• _Work to complete_: Write out, word for word, the passage of the bankruptcy court decision below that starts at "PROCEDURAL HISTORY" and ends at "amount of $163,614.98.".

• _Document section_:
[Start of Attachment]

In re CHRISTOPHER ALEXANDER, Debtor CHESLEY ORIEL and JUDITH CADER, Plaintiffs v. CHRISTOPHER ALEXANDER, Defendant In re LOUISE ANGELINI, Debtor CHESLEY ORIEL and JUDITH CADER, Plaintiffs v. LOUISE ANGELINI, Defendant


Chapter 7


Adversary Proceeding


MEMORANDUM OF DECISION

By their complaints in the above-captioned adversary proceedings, Chesley Oriel ("Oriel") and Judith Cader ("Cader") (collectively, the "Plaintiffs") seek a determination that a judgment they hold against the defendant chapter 7 debtors, Christopher Alexander ("Alexander") and Louise Angelini ("Angelini"), in the principal amount of $135,000 is excepted from discharge by 11 U.S.C. § 523(a)(2)(A). Having now tried these matters and for the reasons set forth below, the Court concludes that the judgment debt against Angelini is not excepted from discharge and that the judgment debt against Alexander is excepted from discharge only to the extent of $10,104.06, plus interest on $8,340.00 at the state judgment rate from the date of judgment.

PROCEDURAL HISTORY

In 2006, the Plaintiffs entered into a construction contract with Season-All, Inc., for renovation of a home they owned in Hull, Massachusetts. They dealt with Season-All primarily through Alexander. He was an officer of the corporation and the person through whom the corporation entered into the contract with the Plaintiffs and oversaw the renovation of their home. Angelini had been treasurer of the corporation. As detailed in the findings below, the renovation project went badly. In January 2007, the Plaintiffs filed suit in Massachusetts Superior Court against Alexander and Angelini (among others) for claims arising from the contract and renovations. Alexander and Angelini defaulted, whereupon, in August 2007, default judgment entered against them, jointly and severally, in the total amount of $163,614.98.

[End of Attachment]

• _Given entries_:

[Start of Attachment]

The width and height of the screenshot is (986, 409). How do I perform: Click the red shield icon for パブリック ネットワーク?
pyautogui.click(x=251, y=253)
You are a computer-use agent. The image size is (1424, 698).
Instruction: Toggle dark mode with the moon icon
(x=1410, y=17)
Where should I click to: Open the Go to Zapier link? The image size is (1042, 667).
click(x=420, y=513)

[End of Attachment]

• _Response_:
PROCEDURAL HISTORY

In 2006, the Plaintiffs entered into a construction contract with Season-All, Inc., for renovation of a home they owned in Hull, Massachusetts. They dealt with Season-All primarily through Alexander. He was an officer of the corporation and the person through whom the corporation entered into the contract with the Plaintiffs and oversaw the renovation of their home. Angelini had been treasurer of the corporation. As detailed in the findings below, the renovation project went badly. In January 2007, the Plaintiffs filed suit in Massachusetts Superior Court against Alexander and Angelini (among others) for claims arising from the contract and renovations. Alexander and Angelini defaulted, whereupon, in August 2007, default judgment entered against them, jointly and severally, in the total amount of $163,614.98.